***** Records supplied

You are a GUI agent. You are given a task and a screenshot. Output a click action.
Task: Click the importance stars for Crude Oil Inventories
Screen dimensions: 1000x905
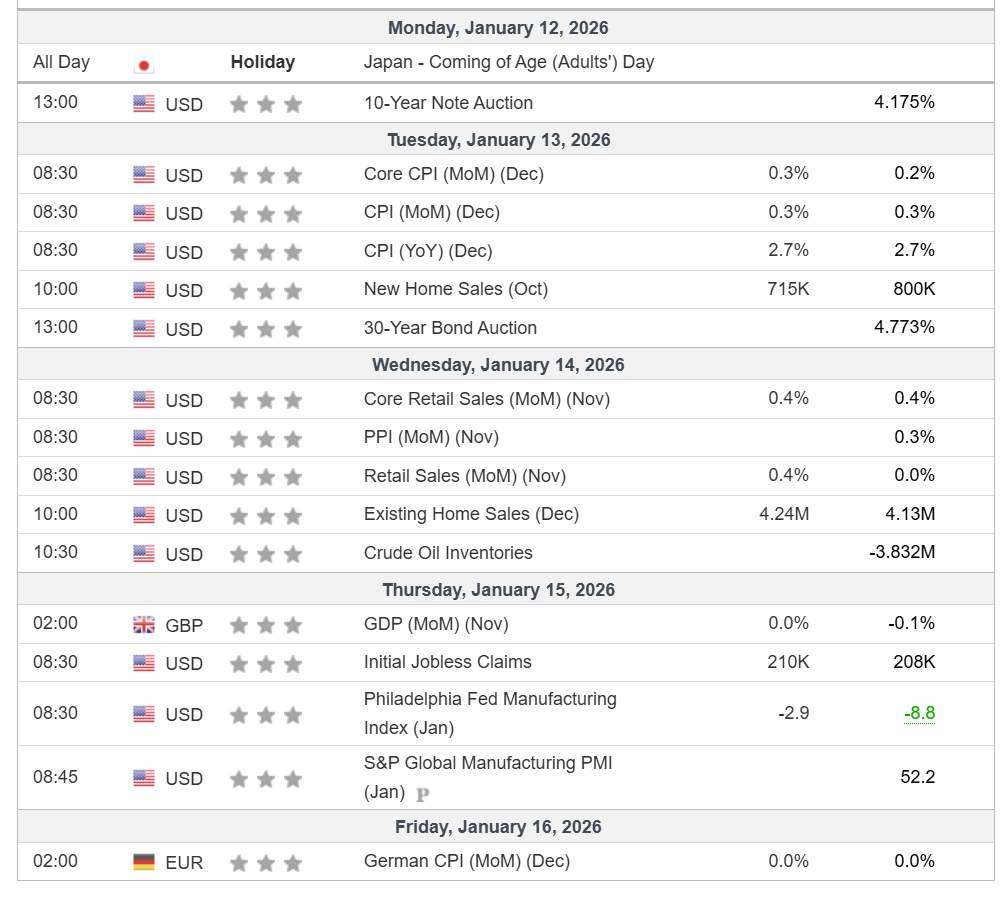[x=265, y=554]
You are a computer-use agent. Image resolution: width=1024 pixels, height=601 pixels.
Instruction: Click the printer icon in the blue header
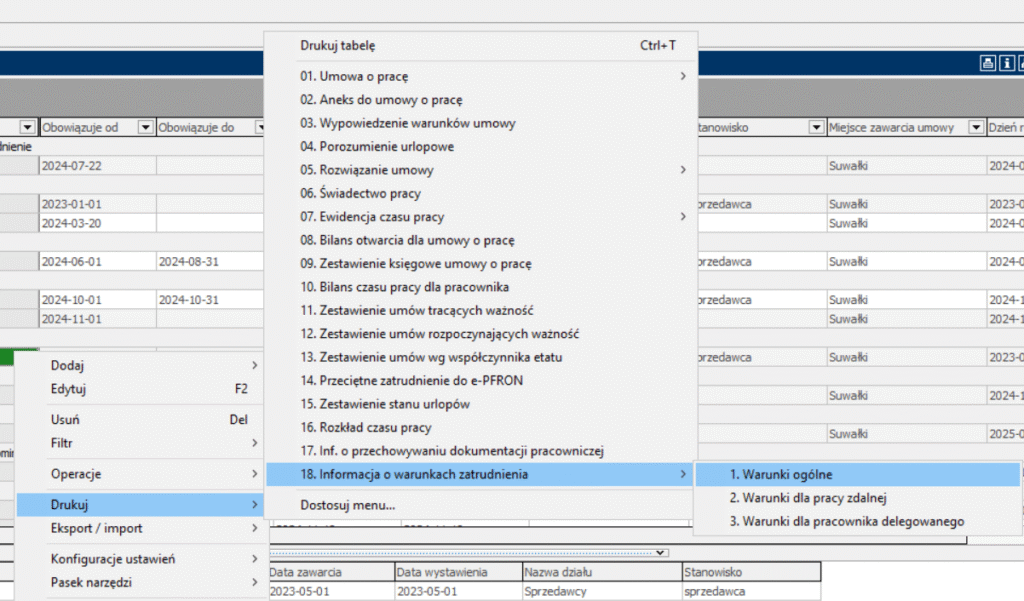point(987,64)
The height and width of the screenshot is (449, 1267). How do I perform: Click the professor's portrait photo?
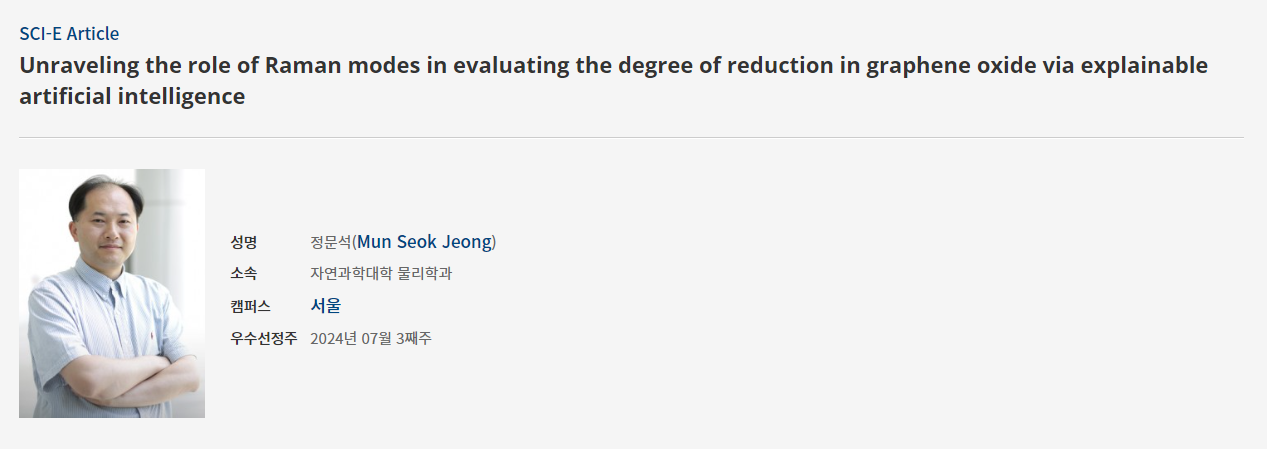pyautogui.click(x=112, y=293)
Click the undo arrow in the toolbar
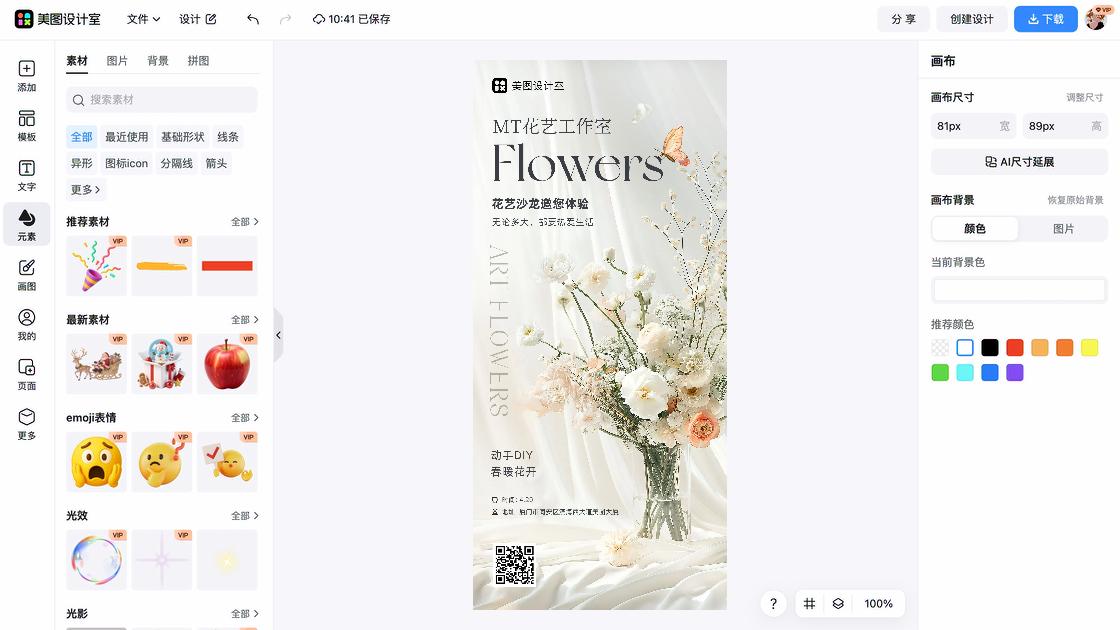1120x630 pixels. coord(251,18)
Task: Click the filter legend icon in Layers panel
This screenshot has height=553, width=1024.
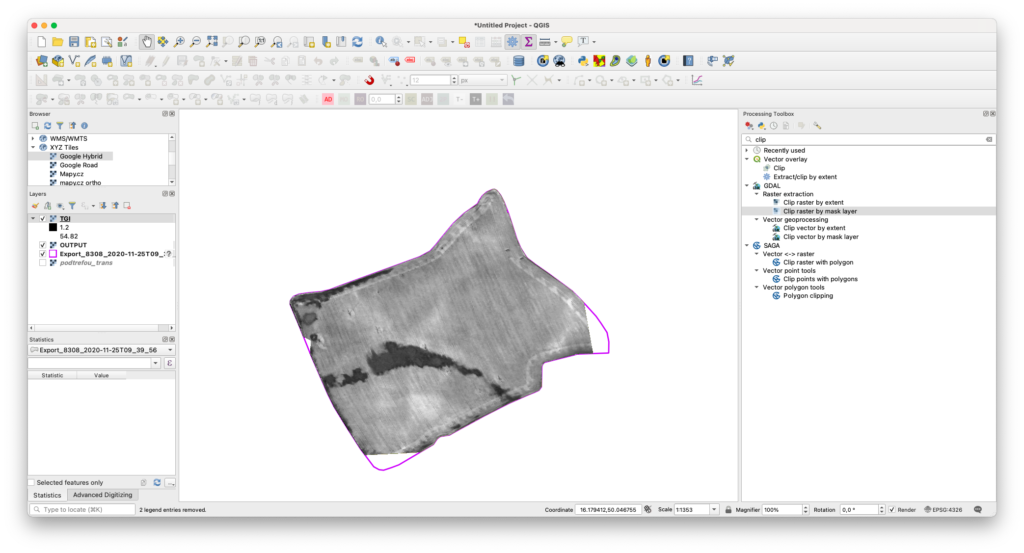Action: [73, 205]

**********

### [What you will do]
Quote, word for word and nothing more, every line from the line with "Task: Click the filter" to the end of the entries, including both ends; skip any pictures.

### [Response]
Task: Click the filter legend icon in Layers panel
This screenshot has height=553, width=1024.
Action: [73, 205]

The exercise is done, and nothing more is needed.